Provided text
########################################
Use this table as a starting point. Extend it with your own research:
| Attribute | Intel (i9-14900K) | AMD (Ryzen 9 7950X) | ARM (Cortex-X4) | Apple Silicon (M4) | RISC-V (SiFive P670) |
|---|---|---|---|---|---|
| ISA | x86-64 | x86-64 | ARMv9-A | ARMv9-A | RV64GC |
| Transistors | ~25B | ~13B (CCD) + ~6B (IOD) | ~300M (core) | 28B | ~150M |
| Process Node | Intel 7 (10nm) | TSMC 5nm / 6nm IOD | TSMC 4nm | TSMC 3nm | TSMC 7nm |
| TDP / Power | 125W–253W | 170W | 1–5W (mobile) | ~30W (M4 Pro) | ~0.5W |
| Perf / Watt | Moderate | Good | Excellent | Exceptional | Good |
| Memory | DDR5-5600 | DDR5-5200 | LPDDR5X | LPDDR5 unified | DDR4 |
| Primary Use Case | Desktop gaming/workstation | Desktop gaming/workstation | Smartphones (Google Pixel, Galaxy) | Mac laptops/desktops | Embedded/IoT/edge AI |
Consider these five sequential instructions on a 5-stage RISC pipeline (MIPS-like):
I1: ADD R1, R2, R3 # R1 = R2 + R3
I2: SUB R4, R1, R5 # R4 = R1 - R5 ← reads R1 (written by I1)
I3: AND R6, R4, R7 # R6 = R4 & R7 ← reads R4 (written by I2)
I4: LW R8, 0(R6) # R8 = Memory[R6]← reads R6 (written by I3)
I5: ADD R9, R8, R1 # R9 = R8 + R1 ← reads R8 (written by I4), reads R1 (written by I1)
########################################
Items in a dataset
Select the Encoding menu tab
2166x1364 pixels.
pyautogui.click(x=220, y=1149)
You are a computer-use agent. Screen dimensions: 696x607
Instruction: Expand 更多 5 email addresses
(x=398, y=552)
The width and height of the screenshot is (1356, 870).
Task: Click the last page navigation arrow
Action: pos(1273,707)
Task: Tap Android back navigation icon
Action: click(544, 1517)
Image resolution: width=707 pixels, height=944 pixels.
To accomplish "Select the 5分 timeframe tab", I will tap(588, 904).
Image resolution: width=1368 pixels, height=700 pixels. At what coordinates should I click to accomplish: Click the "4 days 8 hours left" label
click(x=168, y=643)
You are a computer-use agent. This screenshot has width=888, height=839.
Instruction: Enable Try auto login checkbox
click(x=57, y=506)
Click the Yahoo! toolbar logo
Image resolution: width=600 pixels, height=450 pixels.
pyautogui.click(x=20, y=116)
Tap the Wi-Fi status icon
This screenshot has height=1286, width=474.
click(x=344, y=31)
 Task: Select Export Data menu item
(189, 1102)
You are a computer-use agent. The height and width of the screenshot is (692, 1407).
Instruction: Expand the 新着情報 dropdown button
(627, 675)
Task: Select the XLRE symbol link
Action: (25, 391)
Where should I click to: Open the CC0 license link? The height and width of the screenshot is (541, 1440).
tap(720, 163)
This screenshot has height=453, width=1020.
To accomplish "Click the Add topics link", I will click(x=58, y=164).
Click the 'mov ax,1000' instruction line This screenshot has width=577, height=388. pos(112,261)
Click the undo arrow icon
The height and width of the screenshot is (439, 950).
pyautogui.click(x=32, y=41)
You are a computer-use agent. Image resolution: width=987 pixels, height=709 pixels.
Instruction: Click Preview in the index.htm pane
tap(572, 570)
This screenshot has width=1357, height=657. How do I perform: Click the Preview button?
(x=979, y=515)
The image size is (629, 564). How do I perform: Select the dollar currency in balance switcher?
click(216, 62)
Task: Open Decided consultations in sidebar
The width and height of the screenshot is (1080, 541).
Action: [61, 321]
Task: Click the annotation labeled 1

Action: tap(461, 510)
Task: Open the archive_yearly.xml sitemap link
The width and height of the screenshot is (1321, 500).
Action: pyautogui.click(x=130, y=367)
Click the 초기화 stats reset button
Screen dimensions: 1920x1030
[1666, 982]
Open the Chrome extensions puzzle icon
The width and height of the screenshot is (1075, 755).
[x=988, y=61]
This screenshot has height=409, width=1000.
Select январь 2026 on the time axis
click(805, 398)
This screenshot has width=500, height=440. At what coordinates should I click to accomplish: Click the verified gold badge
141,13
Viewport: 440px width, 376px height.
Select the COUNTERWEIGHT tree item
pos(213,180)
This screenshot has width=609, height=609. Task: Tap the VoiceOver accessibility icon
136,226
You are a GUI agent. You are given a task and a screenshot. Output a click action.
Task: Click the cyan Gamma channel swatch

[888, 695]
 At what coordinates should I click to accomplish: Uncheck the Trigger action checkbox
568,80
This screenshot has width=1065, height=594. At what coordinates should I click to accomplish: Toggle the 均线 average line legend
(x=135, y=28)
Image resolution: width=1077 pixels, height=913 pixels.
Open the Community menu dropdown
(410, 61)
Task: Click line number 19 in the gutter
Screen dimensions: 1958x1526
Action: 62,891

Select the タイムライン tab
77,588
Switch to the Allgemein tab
########################################
Problems to work on
1. Write down the stretch of the processor comparison from "I3: AND R6, R4, R7" through "I4), reads R1 (written by I1)".
2. In the processor comparison, which process node is listed for Apple Silicon (M4)?
None of these lines are needed here.

Expected responses
1.
I3: AND R6, R4, R7 # R6 = R4 & R7 ← reads R4 (written by I2)
I4: LW R8, 0(R6) # R8 = Memory[R6]← reads R6 (written by I3)
I5: ADD R9, R8, R1 # R9 = R8 + R1 ← reads R8 (written by I4), reads R1 (written by I1)

2. TSMC 3nm